Colección de discursos agrupados temáticamente
Dutiyaayu Sutta
4.10. Segundo discurso sobre el espacio vital
Esto he escuchado:
En una ocasión el Bienaventurado estaba morando en la arboleda de los bambúes, en el santuario de las ardillas, cerca de Rajagaha. Entonces, el Bienaventurado se dirigió a los monjes: “Monjes”.
“Sí, Venerable Señor”, respondieron aquellos monjes y el Bienaventurado continuó:
“Monjes, el espacio vital de los seres humanos es corto. Uno tiene que pasar a la vida venidera. Uno debe hacer lo que es beneficioso y conducente a la vida santa; alguien que tomó el nacimiento, no puede evitar la muerte. Alguien que vive mucho, monjes, vive cien años o un poco más”.

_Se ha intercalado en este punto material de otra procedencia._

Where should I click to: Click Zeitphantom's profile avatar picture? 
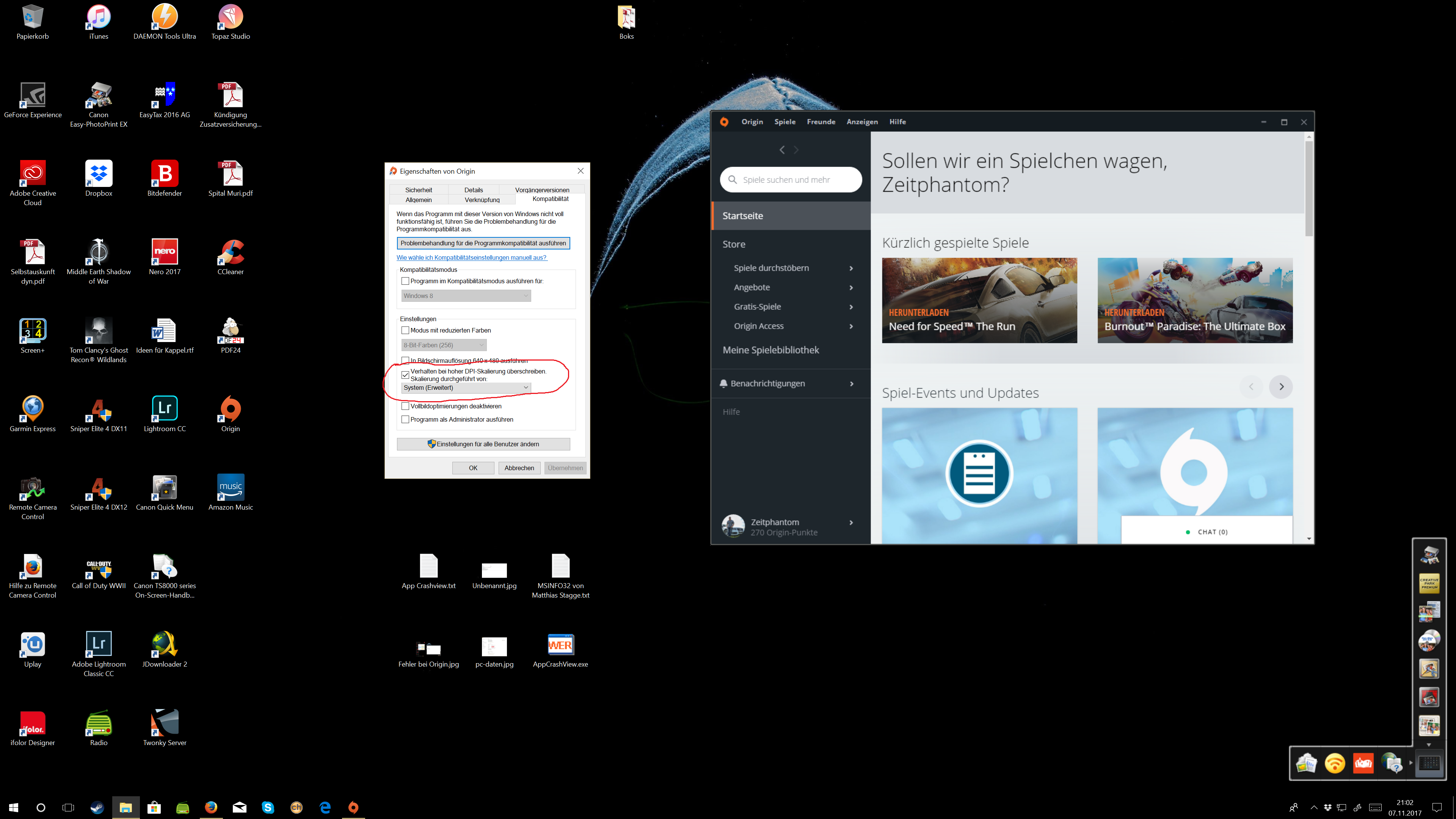[733, 526]
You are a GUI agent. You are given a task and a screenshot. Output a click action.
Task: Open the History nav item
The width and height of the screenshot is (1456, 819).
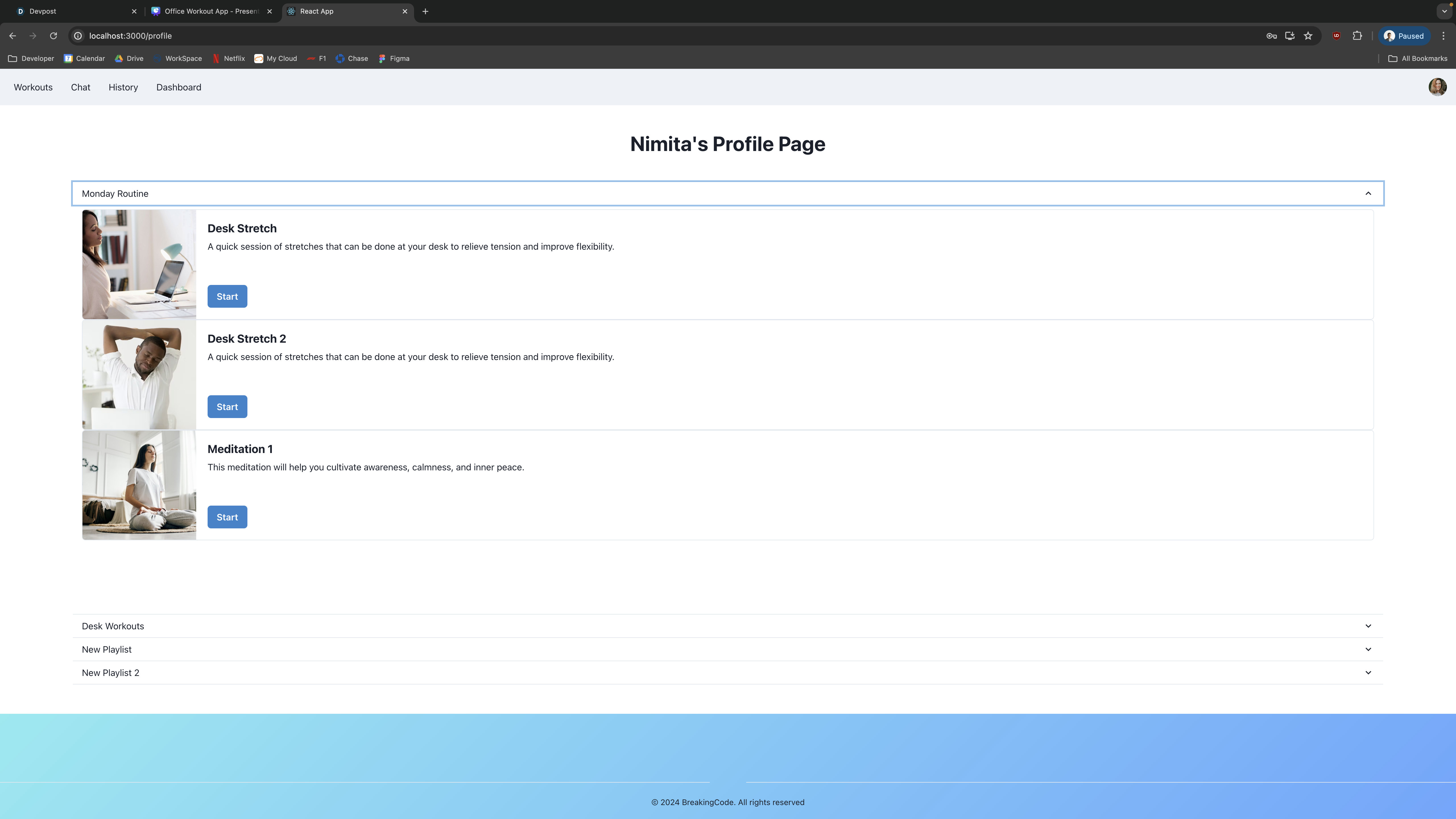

Entonces Mara, el Malvado se acercó al Bienaventurado y se dirigió a él en verso:
La vida no llega al fin.
El espacio vital de los mortales rueda a lo largo
Como la llanta del carruaje alrededor de su eje”.
[El Bienaventurado:]
“Los días y las noches vuelan,
La vida llega al fin.
El espacio vital de los mortales se agota
Como el agua en los riachuelos”.
Entonces Mara, el Malvado, descubriendo: “El Bienaventurado me reconoció, el Afortunado sabe que soy yo”, triste y decepcionado desapareció de allí.